> **What the exercise asks**:
Rewrite the data between the line holding "Select the yellow-outlined" and the line holding "will [x=850, y=448].", inclusive, renaming every "dropdown" to "menu" and leaving everything else unchanged. Return only those lines.

[Source records start]

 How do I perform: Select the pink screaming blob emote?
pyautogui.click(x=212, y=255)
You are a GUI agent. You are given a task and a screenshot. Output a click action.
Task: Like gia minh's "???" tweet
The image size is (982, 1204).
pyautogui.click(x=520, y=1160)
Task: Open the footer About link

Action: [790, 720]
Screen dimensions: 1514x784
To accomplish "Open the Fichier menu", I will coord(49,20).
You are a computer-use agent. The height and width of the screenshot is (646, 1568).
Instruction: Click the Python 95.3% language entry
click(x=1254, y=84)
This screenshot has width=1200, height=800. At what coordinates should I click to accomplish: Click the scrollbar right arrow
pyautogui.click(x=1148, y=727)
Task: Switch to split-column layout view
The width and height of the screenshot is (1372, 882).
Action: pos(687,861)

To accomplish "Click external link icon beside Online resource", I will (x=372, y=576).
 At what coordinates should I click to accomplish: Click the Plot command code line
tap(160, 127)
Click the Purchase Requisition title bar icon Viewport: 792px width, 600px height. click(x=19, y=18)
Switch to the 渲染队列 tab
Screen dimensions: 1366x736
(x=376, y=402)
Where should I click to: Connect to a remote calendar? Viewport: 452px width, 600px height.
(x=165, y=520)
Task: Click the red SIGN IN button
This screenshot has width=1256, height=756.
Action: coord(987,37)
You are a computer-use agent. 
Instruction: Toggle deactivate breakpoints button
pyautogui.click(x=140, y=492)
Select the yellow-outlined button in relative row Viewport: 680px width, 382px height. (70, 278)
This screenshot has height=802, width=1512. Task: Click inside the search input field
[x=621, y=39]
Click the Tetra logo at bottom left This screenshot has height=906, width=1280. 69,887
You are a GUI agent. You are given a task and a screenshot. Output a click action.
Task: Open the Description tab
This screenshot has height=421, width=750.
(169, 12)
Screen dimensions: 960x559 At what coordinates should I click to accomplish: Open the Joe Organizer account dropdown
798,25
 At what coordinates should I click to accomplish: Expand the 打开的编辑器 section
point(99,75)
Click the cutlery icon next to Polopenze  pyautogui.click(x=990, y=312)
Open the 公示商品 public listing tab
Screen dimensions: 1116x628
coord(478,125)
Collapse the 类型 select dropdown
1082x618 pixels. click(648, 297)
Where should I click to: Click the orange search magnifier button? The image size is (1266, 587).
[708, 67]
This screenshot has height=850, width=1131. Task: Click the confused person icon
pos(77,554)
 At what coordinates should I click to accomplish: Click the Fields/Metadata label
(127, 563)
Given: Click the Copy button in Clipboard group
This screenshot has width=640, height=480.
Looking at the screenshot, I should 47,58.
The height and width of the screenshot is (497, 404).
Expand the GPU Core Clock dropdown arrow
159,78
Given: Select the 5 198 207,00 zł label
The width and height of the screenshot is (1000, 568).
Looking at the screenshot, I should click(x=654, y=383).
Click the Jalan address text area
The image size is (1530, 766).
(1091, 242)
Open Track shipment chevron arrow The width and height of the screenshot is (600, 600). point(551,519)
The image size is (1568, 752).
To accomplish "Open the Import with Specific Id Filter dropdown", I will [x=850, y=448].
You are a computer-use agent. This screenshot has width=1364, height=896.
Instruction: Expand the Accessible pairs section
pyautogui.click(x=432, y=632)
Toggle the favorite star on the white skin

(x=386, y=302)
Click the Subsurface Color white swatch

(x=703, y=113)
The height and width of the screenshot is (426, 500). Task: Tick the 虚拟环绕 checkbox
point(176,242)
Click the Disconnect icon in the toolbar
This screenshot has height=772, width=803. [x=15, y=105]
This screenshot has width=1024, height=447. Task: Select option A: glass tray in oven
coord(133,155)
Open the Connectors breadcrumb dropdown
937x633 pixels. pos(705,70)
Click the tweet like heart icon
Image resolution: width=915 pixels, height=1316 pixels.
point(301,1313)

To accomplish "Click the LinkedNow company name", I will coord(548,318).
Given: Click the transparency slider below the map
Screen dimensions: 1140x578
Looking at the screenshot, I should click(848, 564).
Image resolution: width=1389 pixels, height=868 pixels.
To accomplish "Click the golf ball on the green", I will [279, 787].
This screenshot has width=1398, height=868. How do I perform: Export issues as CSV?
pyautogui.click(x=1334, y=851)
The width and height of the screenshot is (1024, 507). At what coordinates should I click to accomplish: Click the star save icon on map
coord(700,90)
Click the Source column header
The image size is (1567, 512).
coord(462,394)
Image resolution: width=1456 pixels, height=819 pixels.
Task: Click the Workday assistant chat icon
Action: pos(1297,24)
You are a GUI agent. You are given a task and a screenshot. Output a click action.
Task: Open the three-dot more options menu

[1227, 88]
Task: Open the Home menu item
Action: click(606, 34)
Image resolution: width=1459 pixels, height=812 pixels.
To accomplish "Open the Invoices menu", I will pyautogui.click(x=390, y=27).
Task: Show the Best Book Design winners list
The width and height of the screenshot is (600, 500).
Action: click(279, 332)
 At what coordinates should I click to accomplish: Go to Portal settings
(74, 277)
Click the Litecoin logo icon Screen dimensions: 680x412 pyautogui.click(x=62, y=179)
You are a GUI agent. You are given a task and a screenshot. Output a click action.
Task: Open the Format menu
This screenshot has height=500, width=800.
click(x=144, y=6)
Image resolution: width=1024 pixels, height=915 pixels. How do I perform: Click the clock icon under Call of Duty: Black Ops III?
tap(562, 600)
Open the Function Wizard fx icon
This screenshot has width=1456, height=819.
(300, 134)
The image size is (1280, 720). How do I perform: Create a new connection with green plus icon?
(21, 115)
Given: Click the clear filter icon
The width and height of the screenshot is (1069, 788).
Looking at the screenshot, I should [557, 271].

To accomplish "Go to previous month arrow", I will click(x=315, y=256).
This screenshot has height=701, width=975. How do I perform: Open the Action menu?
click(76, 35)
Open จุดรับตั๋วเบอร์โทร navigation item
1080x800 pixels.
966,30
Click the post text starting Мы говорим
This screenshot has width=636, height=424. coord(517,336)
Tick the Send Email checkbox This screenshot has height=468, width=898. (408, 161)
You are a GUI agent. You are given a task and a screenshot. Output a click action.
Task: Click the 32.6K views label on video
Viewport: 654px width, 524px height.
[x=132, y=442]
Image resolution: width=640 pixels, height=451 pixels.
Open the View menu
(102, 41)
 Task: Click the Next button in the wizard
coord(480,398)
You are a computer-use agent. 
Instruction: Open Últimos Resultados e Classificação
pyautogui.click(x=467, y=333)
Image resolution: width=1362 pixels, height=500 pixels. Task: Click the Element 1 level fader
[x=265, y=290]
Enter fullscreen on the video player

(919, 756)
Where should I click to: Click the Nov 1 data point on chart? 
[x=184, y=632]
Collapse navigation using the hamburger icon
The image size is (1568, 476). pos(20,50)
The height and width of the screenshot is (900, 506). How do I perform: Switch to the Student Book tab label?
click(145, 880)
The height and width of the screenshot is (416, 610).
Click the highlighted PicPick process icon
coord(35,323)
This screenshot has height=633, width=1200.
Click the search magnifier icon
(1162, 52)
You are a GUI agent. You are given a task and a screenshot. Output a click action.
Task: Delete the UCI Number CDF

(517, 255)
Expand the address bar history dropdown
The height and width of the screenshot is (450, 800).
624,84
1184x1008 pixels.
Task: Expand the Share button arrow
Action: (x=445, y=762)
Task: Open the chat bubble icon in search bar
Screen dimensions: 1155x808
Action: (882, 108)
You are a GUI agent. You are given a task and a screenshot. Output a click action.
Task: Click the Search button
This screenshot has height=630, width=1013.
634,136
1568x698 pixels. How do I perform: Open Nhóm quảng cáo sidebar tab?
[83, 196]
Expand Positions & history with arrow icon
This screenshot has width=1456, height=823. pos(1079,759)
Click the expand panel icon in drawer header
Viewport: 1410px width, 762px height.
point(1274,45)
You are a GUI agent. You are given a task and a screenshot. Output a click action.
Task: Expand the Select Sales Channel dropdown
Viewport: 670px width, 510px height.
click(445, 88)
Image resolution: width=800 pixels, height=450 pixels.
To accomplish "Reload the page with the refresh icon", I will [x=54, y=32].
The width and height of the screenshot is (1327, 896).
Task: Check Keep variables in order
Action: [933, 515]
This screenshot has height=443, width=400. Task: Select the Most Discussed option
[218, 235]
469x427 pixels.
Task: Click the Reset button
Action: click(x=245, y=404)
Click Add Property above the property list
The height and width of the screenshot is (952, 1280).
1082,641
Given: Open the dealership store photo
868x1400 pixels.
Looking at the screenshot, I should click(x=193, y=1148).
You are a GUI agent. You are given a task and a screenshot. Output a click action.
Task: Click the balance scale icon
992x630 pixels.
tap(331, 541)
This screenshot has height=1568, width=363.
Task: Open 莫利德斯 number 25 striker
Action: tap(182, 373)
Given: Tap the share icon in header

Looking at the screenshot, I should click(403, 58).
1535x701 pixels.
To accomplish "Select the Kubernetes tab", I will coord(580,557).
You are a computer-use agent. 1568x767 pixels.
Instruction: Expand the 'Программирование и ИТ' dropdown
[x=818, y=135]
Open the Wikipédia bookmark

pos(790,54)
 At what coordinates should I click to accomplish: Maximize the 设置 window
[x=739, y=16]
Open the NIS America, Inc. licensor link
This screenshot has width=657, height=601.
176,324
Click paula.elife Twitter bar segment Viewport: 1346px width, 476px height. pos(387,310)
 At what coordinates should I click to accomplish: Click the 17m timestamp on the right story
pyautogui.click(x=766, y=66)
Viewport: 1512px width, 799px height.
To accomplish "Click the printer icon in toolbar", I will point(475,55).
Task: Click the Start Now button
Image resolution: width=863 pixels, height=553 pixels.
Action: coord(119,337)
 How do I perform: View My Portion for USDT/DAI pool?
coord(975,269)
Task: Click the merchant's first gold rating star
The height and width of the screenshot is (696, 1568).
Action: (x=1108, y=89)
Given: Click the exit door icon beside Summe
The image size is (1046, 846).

[Source records end]

> **Response**:
Select the yellow-outlined button in relative row Viewport: 680px width, 382px height. (70, 278)
This screenshot has height=802, width=1512. Task: Click inside the search input field
[x=621, y=39]
Click the Tetra logo at bottom left This screenshot has height=906, width=1280. 69,887
You are a GUI agent. You are given a task and a screenshot. Output a click action.
Task: Open the Description tab
This screenshot has height=421, width=750.
(169, 12)
Screen dimensions: 960x559 At what coordinates should I click to accomplish: Open the Joe Organizer account menu
798,25
 At what coordinates should I click to accomplish: Expand the 打开的编辑器 section
point(99,75)
Click the cutlery icon next to Polopenze  pyautogui.click(x=990, y=312)
Open the 公示商品 public listing tab
Screen dimensions: 1116x628
coord(478,125)
Collapse the 类型 select menu
1082x618 pixels. click(648, 297)
Where should I click to: Click the orange search magnifier button? The image size is (1266, 587).
[708, 67]
This screenshot has height=850, width=1131. Task: Click the confused person icon
pos(77,554)
 At what coordinates should I click to accomplish: Click the Fields/Metadata label
(127, 563)
Given: Click the Copy button in Clipboard group
This screenshot has width=640, height=480.
Looking at the screenshot, I should 47,58.
The height and width of the screenshot is (497, 404).
Expand the GPU Core Clock menu arrow
159,78
Given: Select the 5 198 207,00 zł label
The width and height of the screenshot is (1000, 568).
Looking at the screenshot, I should click(x=654, y=383).
Click the Jalan address text area
The image size is (1530, 766).
(1091, 242)
Open Track shipment chevron arrow The width and height of the screenshot is (600, 600). point(551,519)
The image size is (1568, 752).
To accomplish "Open the Import with Specific Id Filter menu", I will [x=850, y=448].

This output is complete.